The state Senate held a hearing on how New York can join 15 other states and implement automatic voter registration. Advocates said it could result in 2 million more registered voters in a state that has one of the worst records for voter registration and participation.
Under the proposal, instead of opting in to vote, residents would opt out.
Currently, potential voters who go to a state agency, most commonly the DMV, for a service, are asked if they would also like to register to vote. Under the proposed system, the potential voter would be automatically registered to vote, but they would have the option of declining to be registered.
See full story here. Some interesting related research was published in the Election Law Journal where authors Quan Li, Michael J. Pomante II, and Scot Schraufnagel outline an innovative voting index system in their report titled “Cost of Voting in the American States”. The index helps reveal amazing data on how voting barriers vary by state.

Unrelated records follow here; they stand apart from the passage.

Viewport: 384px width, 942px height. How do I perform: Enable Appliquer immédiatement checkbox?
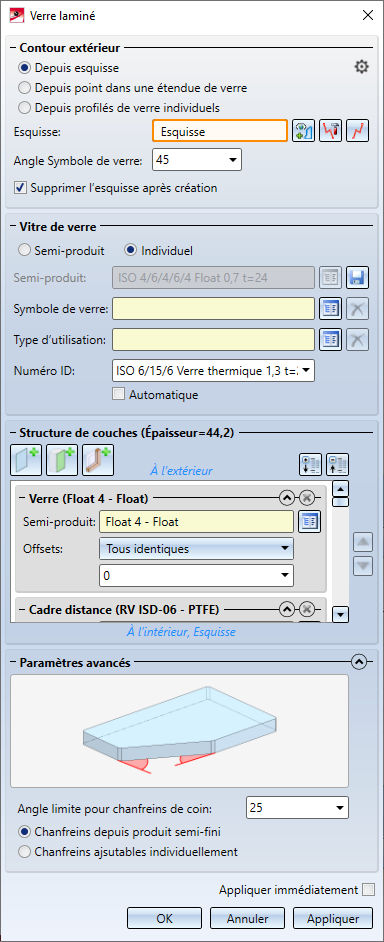tap(368, 889)
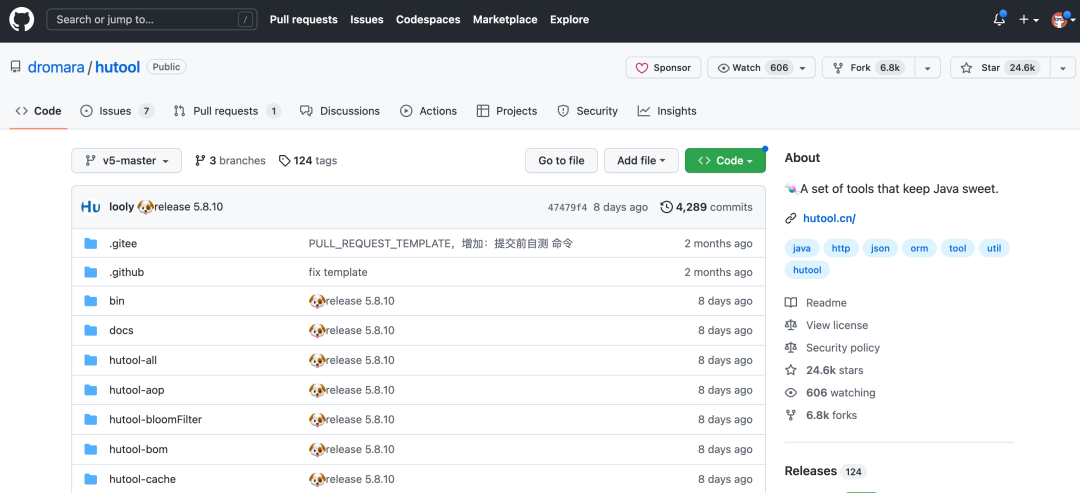Open the green Code dropdown
Viewport: 1080px width, 493px height.
(x=725, y=161)
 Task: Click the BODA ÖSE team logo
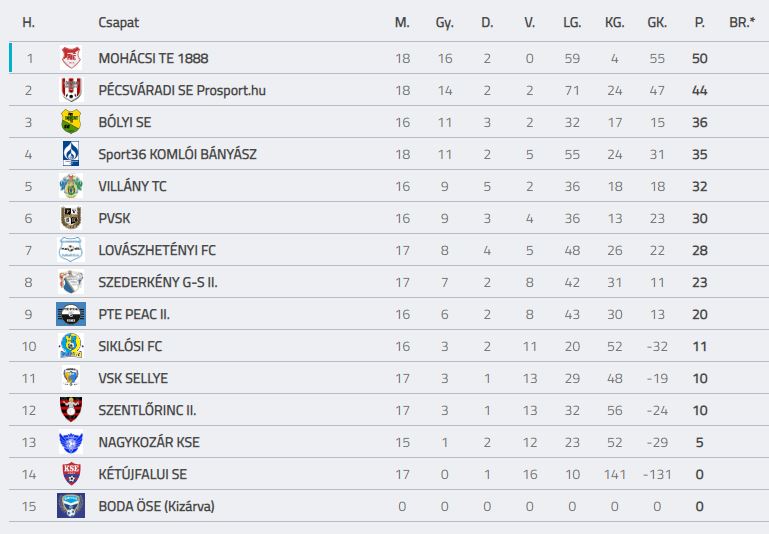[71, 506]
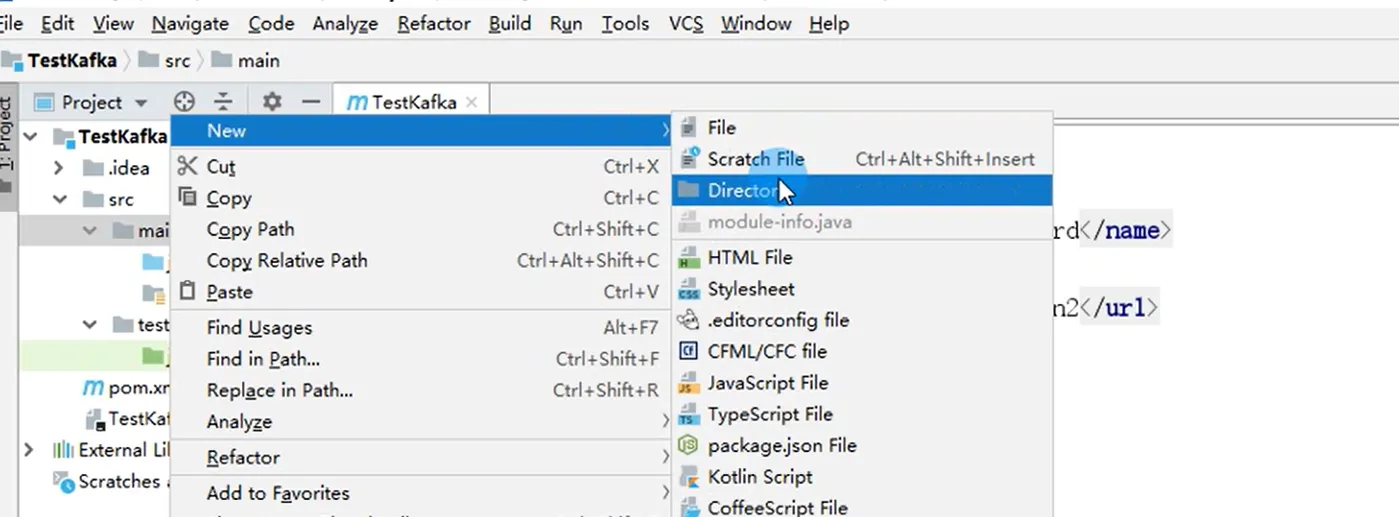Create a new Stylesheet file
The height and width of the screenshot is (517, 1400).
(750, 289)
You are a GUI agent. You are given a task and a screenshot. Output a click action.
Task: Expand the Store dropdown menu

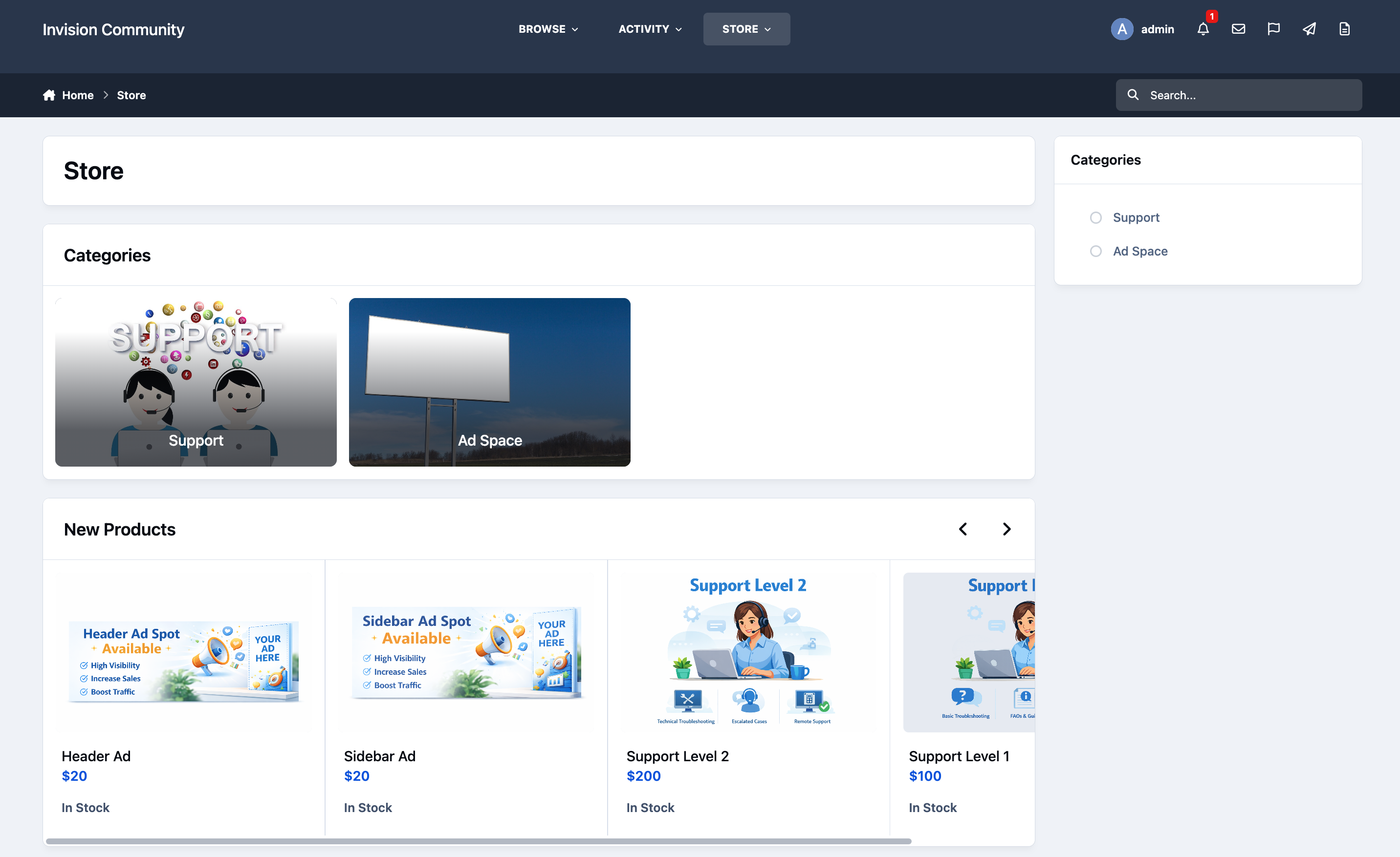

According to the index’s findings for 2016, “voting was most difficult in Mississippi and… voting was easiest in Oregon, which was the only state to make use of automatic voter registration in 2016”. The poor state of Mississippi’s democracy should be a surprise to no one. Mississippi has no online voter registration system, no same-day voter registration, and no early voting. Photo ID is required. As a result of state voting laws, this year “little more than 13 percent of Mississippi’s registered voters (245,100 people) cast ballots in the June Republican and Democratic primaries”.